病房裏又亂成了一團,病房外,賀祟行也心力交瘁的跌坐在地上。
失去了,全都失去了,他們的孩子,他們的幸福,還有他們的未來,全都畫上了休止符。
祈如影沉到了一個某不見底的黑洞中,那裏的她,流著淚,對那個在她麵前一點點拉開距離的男人說,走吧,走吧,再也不要出現了,連回憶也不要有你,想也不要想起你,永永遠遠不要再見到你。
醫生來了,檢查了一番,沒什麼大事,隻是氣血太虛而已。
昏迷了整整一天,祈如影才再次醒過來,她不再哭了,也不再鬧著問起孩子的事情,好像昨天那個她,是大家的集體幻覺。

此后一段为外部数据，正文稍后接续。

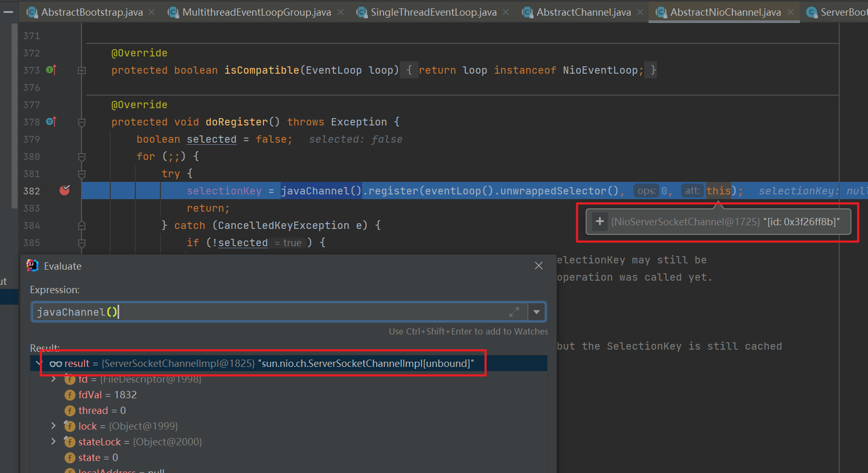Image resolution: width=868 pixels, height=473 pixels.
Task: Open the SingleThreadEventLoop.java tab
Action: 433,12
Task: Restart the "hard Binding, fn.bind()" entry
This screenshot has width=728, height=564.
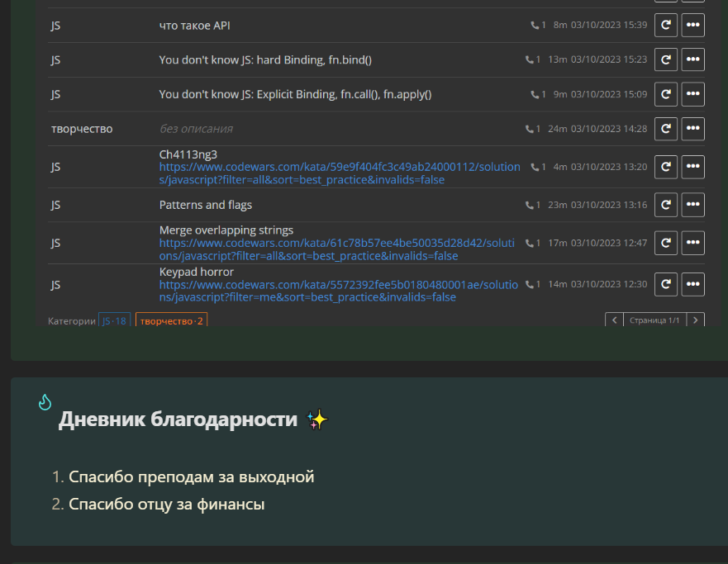Action: (x=666, y=59)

隻是不說話的時侯,她會馬上陷入發呆之中,有時侯會1個小時眼都不眨一下的坐著,當有人跟她說話時,也會緩慢的回過神過。
這個樣子,讓大家更是擔心了,因為不知道她再想什麼。
出院回家後,她們盡量不讓她一個獨處,家人輪番陪著她,給她講笑話,可是再好笑的笑話,也隻是引來她淺淺的笑,那笑連眼底都到達不了,不要說心底了。
他們也知道,她需要的時間,傷口不是一天二天能複原的。
傍晚的時侯,祈家接到賀祟行打來的電話,他已經約好律師,擬定好離婚協議,明天來祈家簽字離婚。

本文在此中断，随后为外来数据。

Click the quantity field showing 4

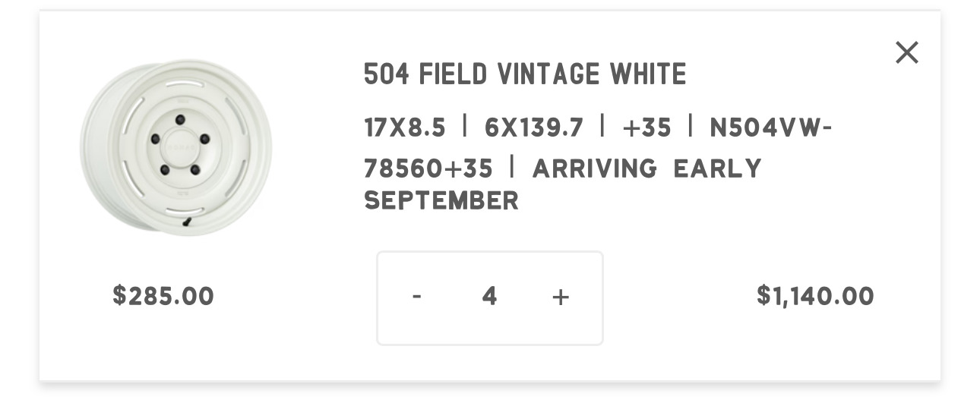[x=489, y=297]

祈傲天把事情告訴了祈如影,她沉寂了片刻後,開口說道“爸,你幫我回個電話,明天我們民政局去離婚”。
從哪裏開始,就在哪裏結束,真正的結束。
祈傲天猜不透女兒的心思,不過他會盡量滿足她的想法“好,爸爸去告訴他”。
賀祟行接到祈傲天打來的電話,也是沉默了片刻,最好輕聲的吐出一個字“好!”她能如此清醒自知,如此的決斷。

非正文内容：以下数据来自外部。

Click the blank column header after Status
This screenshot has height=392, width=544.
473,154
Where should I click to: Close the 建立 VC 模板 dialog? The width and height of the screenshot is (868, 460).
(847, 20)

第二天早上,賀祟行跟祈如影在電話裏沒有約好時間,卻都懂那個時間。
祈如影挑了一套豔色的衣服,給自已化了一個妝,頭發也仔細的整理好,盤成發髻,讓自已看上去精神一些。
家人要陪她去,她卻堅持要獨自前往,這是她的別離,她要自已去走,安安靜靜的走。
她打車去民政局,司機師傅看她穿的這麼好看,還打趣說是不是去登記結婚,她燦爛而笑,回答說,我去離婚!
9點鍾,他們準時出現在民政局門口。
他也瘦了很多,但俊美依然。
賀祟行看著這樣美麗優雅的她,心想,哪怕到最後一刻,她,還是她,還是那個就算死一千次,也還是很驕傲的祈如影。
“進去吧”祈如影笑笑,踩著高跟鞋,一步一步的向裏走,走的不緊不慢,從容不迫。
賀祟行穿著黑色的純羊絨大衣,粉紫色的襯衣與西裝,走在她的身邊,不知道的人,真以為他們來結婚。